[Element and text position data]
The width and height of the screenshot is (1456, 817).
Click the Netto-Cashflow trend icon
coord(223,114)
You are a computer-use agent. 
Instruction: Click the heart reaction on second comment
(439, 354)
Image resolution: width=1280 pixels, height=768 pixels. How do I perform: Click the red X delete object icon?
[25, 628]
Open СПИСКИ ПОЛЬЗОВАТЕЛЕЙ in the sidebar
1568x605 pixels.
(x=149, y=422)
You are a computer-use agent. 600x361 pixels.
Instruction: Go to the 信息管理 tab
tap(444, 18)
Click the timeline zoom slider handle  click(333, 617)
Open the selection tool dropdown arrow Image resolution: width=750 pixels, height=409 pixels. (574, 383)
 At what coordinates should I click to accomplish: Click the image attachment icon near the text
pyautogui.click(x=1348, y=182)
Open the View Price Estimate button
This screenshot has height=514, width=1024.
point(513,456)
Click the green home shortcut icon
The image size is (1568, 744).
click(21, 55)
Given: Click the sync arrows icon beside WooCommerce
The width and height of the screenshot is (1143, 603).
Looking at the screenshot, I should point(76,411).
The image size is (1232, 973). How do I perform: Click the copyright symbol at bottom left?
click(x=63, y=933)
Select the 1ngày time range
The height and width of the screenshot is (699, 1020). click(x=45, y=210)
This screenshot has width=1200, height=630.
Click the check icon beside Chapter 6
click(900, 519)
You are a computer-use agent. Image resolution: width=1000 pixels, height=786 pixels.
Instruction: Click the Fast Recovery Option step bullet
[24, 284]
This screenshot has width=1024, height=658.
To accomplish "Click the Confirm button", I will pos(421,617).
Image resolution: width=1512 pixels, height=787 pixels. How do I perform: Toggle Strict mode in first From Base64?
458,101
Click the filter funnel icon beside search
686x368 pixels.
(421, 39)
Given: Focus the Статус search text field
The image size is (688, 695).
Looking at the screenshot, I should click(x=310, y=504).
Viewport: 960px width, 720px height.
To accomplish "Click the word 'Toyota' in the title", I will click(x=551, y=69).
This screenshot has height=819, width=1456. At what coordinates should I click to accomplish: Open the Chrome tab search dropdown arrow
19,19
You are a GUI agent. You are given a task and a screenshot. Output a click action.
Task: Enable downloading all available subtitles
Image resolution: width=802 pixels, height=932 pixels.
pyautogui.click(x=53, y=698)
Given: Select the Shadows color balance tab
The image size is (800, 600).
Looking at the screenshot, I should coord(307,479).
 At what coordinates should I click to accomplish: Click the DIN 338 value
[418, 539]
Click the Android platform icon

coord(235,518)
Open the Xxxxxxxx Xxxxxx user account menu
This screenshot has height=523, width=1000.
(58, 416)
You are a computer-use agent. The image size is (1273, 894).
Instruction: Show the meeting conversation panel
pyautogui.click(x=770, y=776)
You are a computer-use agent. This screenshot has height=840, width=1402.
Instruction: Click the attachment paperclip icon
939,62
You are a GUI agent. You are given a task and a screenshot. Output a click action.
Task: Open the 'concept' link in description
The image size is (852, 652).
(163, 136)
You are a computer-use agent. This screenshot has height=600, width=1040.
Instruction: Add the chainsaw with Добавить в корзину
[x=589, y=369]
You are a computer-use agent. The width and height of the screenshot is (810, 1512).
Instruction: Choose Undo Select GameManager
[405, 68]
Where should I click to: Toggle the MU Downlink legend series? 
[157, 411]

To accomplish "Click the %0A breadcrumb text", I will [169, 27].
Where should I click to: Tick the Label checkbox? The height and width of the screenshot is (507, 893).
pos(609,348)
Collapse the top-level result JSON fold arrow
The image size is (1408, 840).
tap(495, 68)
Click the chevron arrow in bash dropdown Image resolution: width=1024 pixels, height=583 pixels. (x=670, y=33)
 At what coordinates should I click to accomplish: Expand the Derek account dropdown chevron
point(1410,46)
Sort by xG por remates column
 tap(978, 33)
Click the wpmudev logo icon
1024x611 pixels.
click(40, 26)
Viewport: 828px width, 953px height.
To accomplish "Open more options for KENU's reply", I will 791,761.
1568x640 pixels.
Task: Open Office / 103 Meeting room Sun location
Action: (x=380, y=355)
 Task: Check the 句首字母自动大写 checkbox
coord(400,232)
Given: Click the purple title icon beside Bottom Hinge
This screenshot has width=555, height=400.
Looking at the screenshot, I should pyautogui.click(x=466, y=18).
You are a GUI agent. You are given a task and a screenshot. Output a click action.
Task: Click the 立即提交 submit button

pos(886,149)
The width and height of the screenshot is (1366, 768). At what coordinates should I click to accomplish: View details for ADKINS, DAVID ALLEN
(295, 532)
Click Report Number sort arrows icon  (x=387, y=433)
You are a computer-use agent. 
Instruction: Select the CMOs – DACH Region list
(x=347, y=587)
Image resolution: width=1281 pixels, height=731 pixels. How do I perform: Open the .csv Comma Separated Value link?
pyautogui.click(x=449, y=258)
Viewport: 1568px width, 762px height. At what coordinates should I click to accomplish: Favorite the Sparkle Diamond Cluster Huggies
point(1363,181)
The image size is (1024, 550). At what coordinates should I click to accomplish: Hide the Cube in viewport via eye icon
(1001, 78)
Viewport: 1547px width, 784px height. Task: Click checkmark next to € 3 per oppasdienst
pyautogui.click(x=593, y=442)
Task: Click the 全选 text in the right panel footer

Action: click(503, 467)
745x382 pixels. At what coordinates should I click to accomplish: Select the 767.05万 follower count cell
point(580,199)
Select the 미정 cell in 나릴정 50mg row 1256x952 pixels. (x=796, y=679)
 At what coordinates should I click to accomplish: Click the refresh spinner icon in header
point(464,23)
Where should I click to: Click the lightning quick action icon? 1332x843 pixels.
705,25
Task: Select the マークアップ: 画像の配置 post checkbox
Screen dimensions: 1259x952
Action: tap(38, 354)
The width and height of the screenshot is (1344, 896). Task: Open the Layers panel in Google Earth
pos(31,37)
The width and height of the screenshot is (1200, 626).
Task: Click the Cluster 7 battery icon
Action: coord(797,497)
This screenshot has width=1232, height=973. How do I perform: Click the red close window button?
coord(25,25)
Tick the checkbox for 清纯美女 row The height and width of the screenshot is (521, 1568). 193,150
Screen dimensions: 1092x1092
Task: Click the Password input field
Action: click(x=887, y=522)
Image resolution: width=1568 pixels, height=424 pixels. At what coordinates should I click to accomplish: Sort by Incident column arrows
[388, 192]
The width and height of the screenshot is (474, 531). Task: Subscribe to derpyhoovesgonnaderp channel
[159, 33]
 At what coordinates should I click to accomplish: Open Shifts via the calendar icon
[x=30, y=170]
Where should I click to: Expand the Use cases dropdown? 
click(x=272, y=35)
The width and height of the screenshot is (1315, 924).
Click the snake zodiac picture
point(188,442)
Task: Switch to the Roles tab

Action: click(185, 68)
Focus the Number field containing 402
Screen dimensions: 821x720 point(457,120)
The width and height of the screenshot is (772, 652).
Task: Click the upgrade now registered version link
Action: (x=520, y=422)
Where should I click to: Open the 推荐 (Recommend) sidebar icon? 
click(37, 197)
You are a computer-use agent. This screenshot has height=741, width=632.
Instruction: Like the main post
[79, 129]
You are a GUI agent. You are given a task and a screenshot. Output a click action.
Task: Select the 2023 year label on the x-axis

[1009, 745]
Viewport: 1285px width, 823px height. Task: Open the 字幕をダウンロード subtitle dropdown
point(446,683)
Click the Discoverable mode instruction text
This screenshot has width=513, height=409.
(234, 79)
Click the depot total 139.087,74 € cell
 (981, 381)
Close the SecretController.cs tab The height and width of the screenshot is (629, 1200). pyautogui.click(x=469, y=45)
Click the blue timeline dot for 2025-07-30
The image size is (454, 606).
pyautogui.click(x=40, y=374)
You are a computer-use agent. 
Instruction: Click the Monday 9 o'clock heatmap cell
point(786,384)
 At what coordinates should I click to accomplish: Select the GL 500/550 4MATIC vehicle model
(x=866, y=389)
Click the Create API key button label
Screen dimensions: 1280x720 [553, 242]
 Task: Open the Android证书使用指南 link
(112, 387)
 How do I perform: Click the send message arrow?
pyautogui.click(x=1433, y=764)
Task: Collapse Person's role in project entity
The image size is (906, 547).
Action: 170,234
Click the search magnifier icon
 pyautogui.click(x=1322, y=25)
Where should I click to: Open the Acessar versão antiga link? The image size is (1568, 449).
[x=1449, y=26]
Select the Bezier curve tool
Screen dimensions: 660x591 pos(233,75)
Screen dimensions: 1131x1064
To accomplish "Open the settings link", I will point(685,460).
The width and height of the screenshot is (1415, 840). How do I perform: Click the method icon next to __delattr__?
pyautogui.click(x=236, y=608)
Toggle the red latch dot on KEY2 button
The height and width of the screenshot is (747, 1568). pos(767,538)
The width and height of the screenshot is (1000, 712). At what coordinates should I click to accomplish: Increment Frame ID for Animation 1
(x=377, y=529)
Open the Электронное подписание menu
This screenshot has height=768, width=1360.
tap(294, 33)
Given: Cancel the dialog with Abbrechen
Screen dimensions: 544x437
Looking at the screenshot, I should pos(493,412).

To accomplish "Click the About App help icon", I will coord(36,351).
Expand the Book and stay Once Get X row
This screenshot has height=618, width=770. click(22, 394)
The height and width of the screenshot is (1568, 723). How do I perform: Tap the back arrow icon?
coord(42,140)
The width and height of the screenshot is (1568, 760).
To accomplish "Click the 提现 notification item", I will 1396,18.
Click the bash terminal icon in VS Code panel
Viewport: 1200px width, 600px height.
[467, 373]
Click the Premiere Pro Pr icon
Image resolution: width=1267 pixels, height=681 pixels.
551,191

* [EXERCISE DESCRIPTION] Please copy the records from the line with "Click the wpmudev logo icon" to the line with "Action: (x=380, y=355)", changing "logo icon" to "brand icon" and keeping everything else the same.

* [TASK ANSWER]
Click the wpmudev brand icon
1024x611 pixels.
click(40, 26)
Viewport: 828px width, 953px height.
To accomplish "Open more options for KENU's reply", I will 791,761.
1568x640 pixels.
Task: Open Office / 103 Meeting room Sun location
Action: (x=380, y=355)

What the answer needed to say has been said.